Council tax – Motorwatys – Noise pollution – Tax bans – Valuation

Charlton-Merryweather v Hunt & ors: CA (Civ Div) (Lords Justice Waller, Rix, Dyson): 19 September 2008.

The appellant council tax listing officer (C) appealed against a decision ((2007) EWHC 3190 (Admin) (2008) Env LR 29) that an increase in traffic could constitute a change in the physical state of a dwelling’s locality for the purposes of council tax banding.

The respondent householders (H) lived in a street parallel to a motorway. The motorway ran at an elevated level higher than their properties. They complained that there had been an increase in traffic, noise and pollution levels, and requested that the valuation band of their properties for council tax purposes should be reduced.

C accepted that traffic had increased, but rejected H’s claims on the basis that that was only an environmental change and not such a ‘physical change’ as would justify a reduction of the houses’ council tax band under the relevant legislation by reason of a ‘material reduction’ in their value. The valuation tribunal allowed an appeal and the judge upheld that decision.

C submitted that an increase of traffic with its attendant noise and pollution on a motorway, which had not itself changed, could not be a ‘change in the physical state of the dwelling's locality’ leading to a material reduction in value within section 24 of the Local Government Finance Act 1992.

Held: The listing officer was properly concerned only with the essential fabric and character of house and locality, but not with other matters which went to their enjoyment, use, occupation or activity, such as the particular degree of traffic to be met on a particular date. That reflected the doctrine of rebus sic stantibus, which had two limbs, one dealing with physical state and one with use, Williams (Valuation Officer) v Scottish & Newcastle Retail Ltd (2001) EWCA Civ 185, (2001) 1 EGLR 157 considered. Whereas the language of schedule 6 paragraph 2 of the Local Government Finance Act 1988 dealing with non-domestic property reflected both limbs of that doctrine, the much more confined language of the 1992 act only reflected the first limb.

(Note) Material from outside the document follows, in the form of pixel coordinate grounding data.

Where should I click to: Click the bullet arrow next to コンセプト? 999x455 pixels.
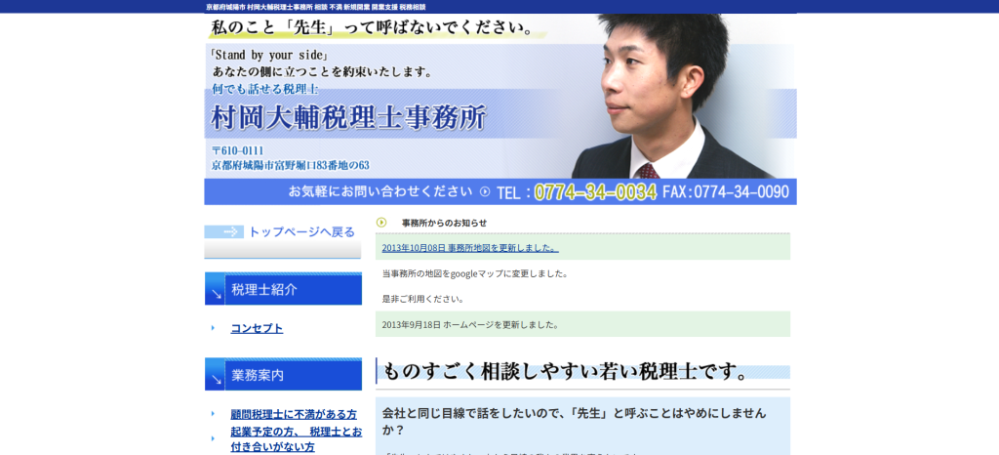pos(213,328)
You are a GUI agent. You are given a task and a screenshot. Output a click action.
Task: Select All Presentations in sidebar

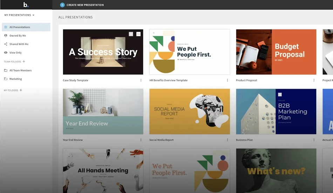[26, 27]
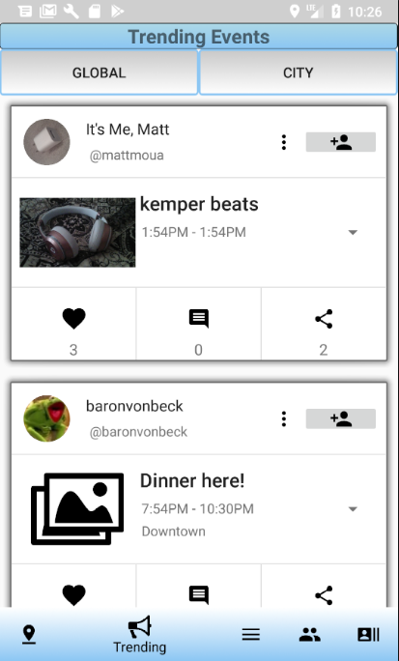
Task: Select the Trending megaphone tab
Action: pos(139,635)
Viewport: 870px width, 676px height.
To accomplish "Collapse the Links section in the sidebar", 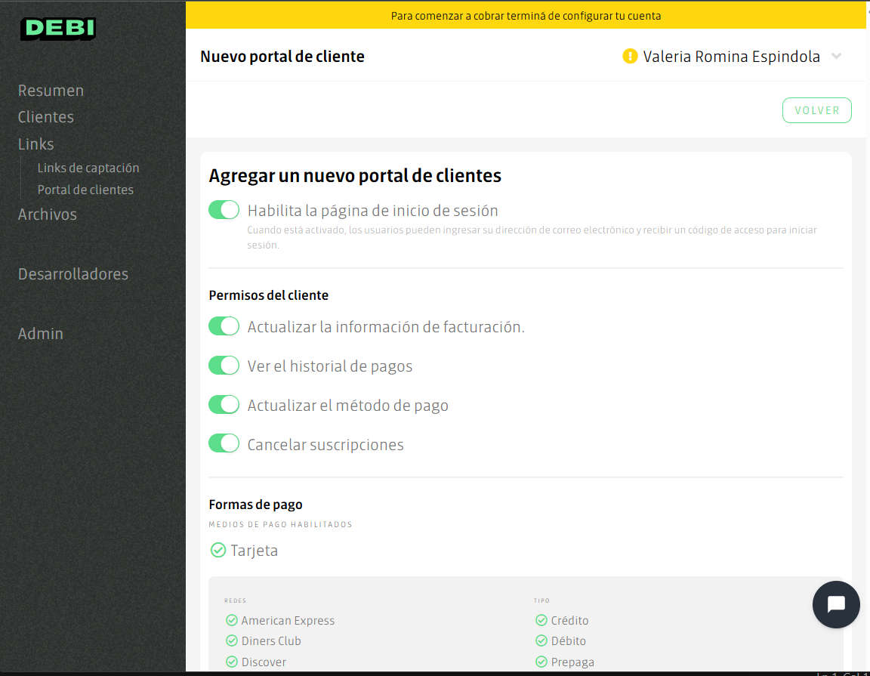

Under the 1988 act, traffic flow was treated not as part of the physical state of a locality but as physically manifest there. The expression ­‘physical state of the locality’, applied in the valuation context in the 1988 act, was intended to have the same deliberately narrow meaning where it appeared in the 1992 act. It was not possible to read ‘physical state’ in section 24 of the 1992 act so as to include matters that were merely ‘physically manifest’, Addis v Clement (Valuation Officer) 85 LGR 489 CA (Civ Div) considered. The narrow interpretation was consistent with the Council Tax (Alteration of Lists and Appeals) Regulations 1993, which spoke of a material increase and material reduction as ‘events’, and with the Council Tax (Situation and Valuation of Dwellings) Regulations 1992 and the policy of the 1992 act. A greater level of traffic, together with its environmental consequences, on a motorway, which had not in itself changed at all in its physical state throughout the relevant period, was not capable of coming within the statutory language, and the valuation tribunal and judge erred in accepting that it could.

Appeal allowed.

T Mould QC, Daniel Kolinsky (instructed by the in-house solicitor) for the appellant; T Buley (instructed by the Treasury Solicitor) for the advocate to the court; no appearance or representation for the respondents.